5. Variant calling and visualization

Once the reads are aligned and the data authenticated through post-mortem damage analysis, we can analyse the variant positions in the samples against the reference sequence.

5.1. Variants calling

We will use two common tools for variants calling: Samtools, in particular samtools mpileup, in combination with bcftools call of the program BCFtools.

samtools mpileup -B -ugf reference.fasta filename.final.sort.rescaled.bam | bcftools call -vmO z - > filename.vcf.gz
Samtools mpileup options Function
-B, –no-BAQ BAQ is the Phred-scaled probability of a read base being misaligned. Applying this option greatly helps to reduce false SNPs caused by misalignments.
-u, –uncompressed Generate uncompressed VCF/BCF output, which is preferred for piping.
-g, –BCF Compute genotype likelihoods and output them in the binary call format (BCF). As of v1.0, this is BCF2 which is incompatible with the BCF1 format produced by previous (0.1.x) versions of samtools.
-f, –fasta-ref file The faidx-indexed reference file in the FASTA format. The file can be optionally compressed by bgzip.
BCFtools call options Function
-v, –variants-only Output variant sites only.
-m, –multiallelic-caller Alternative modelfor multiallelic and rare-variant calling designed to overcome known limitations in -c calling model (conflicts with -c)
-g, –BCF Compute genotype likelihoods and output them in the binary call format (BCF). As of v1.0, this is BCF2 which is incompatible with the BCF1 format produced by previous (0.1.x) versions of samtools.
-O, –output-type b|u|z|v Output compressed BCF (b), uncompressed BCF (u), compressed VCF (z), uncompressed VCF (v).

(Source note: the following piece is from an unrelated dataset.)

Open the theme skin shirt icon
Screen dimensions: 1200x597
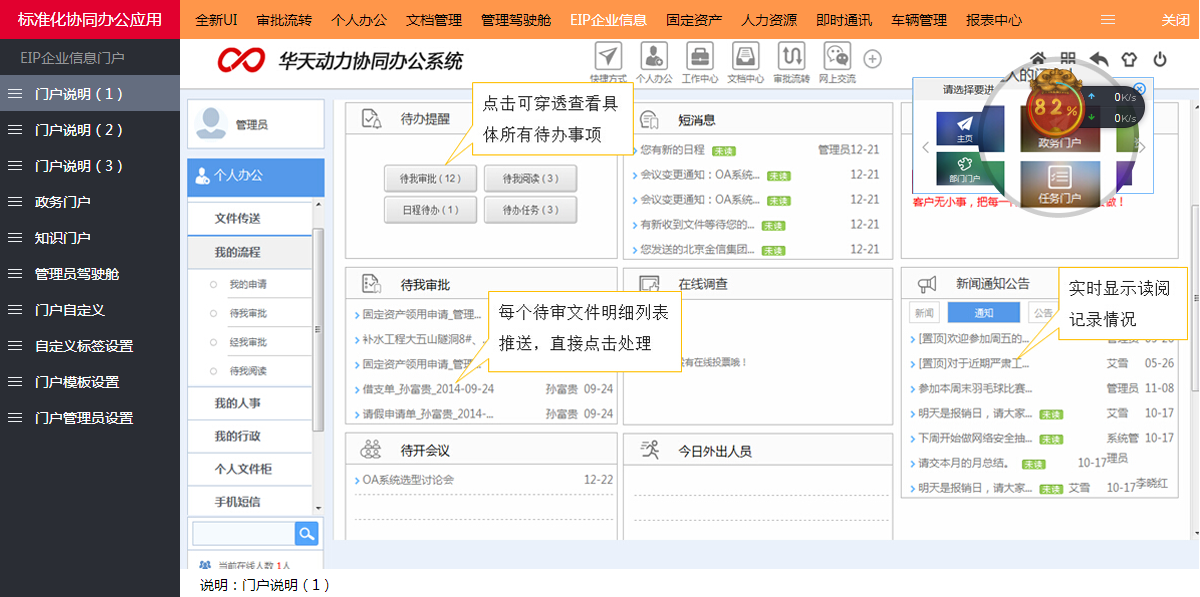(1129, 59)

The detected genetic variants will be stored in the vcf file. The genetic variants can be filtered according to some criteria using BCFtools:

bcftools filter -O z -o filename.filtered.vcf -s LOWQUAL -i'%QUAL>19' filename.vcf.gz
BCFtools filter options Function
-O, –output-type b|u|z|v Output compressed BCF (b), uncompressed BCF (u), compressed VCF (z), uncompressed VCF (v).
-o, –output file Output file.
-s, –soft-filter string|+ Annotate FILTER column with <string> or, with +, a unique filter name generated by the program (“Filter%d”).
-i, –include expression Include only sites for which expression is true.

Note

other options can be added when using BCFtools filter:

Option Function
-g, –SnpGap int Filter SNPs within int base pairs of an indel
-G, –IndelGap int Filter clusters of indels separated by int or fewer base pairs allowing only one to pass

Instead of samtools mpileup and bcftools call (or in addition to) we can use gatk HaplotypeCaller:

java -jar GenomeAnalysisTK.jar -T HaplotypeCaller -R reference.fasta -I filename.final.sort.rescaled.bam -o original.vcf.gz
java -jar GenomeAnalysisTK.jar -T VariantFiltration -R reference.fasta -V filename.vcf.gz -o filename.filtered.vcf.gz --filterName 'Cov3|Qual20' --filterExpression 'DP>2||QUAL>19'

Now that you have your vcf file, you can open the file (use nano or vim in the server, or download the file in your laptop with scp and open it in a text editor) and try to search diagnostic variants (e.g. for classification). You can also visualize the variants in a specific program, as described below.

5.2. Variants visualization

To be able to visualize the variants in the vcf files, you can use the program IGV, which accepts multiple input files formats eg. fasta, bam, vcf and gff. After loading your bam file(s) and the corrsponding vcf file(s), you will see something likt that:

_images/igv-bam_vcf.png

In this figure, we observe in the bam alignment file a T->C transition in the corresponding position.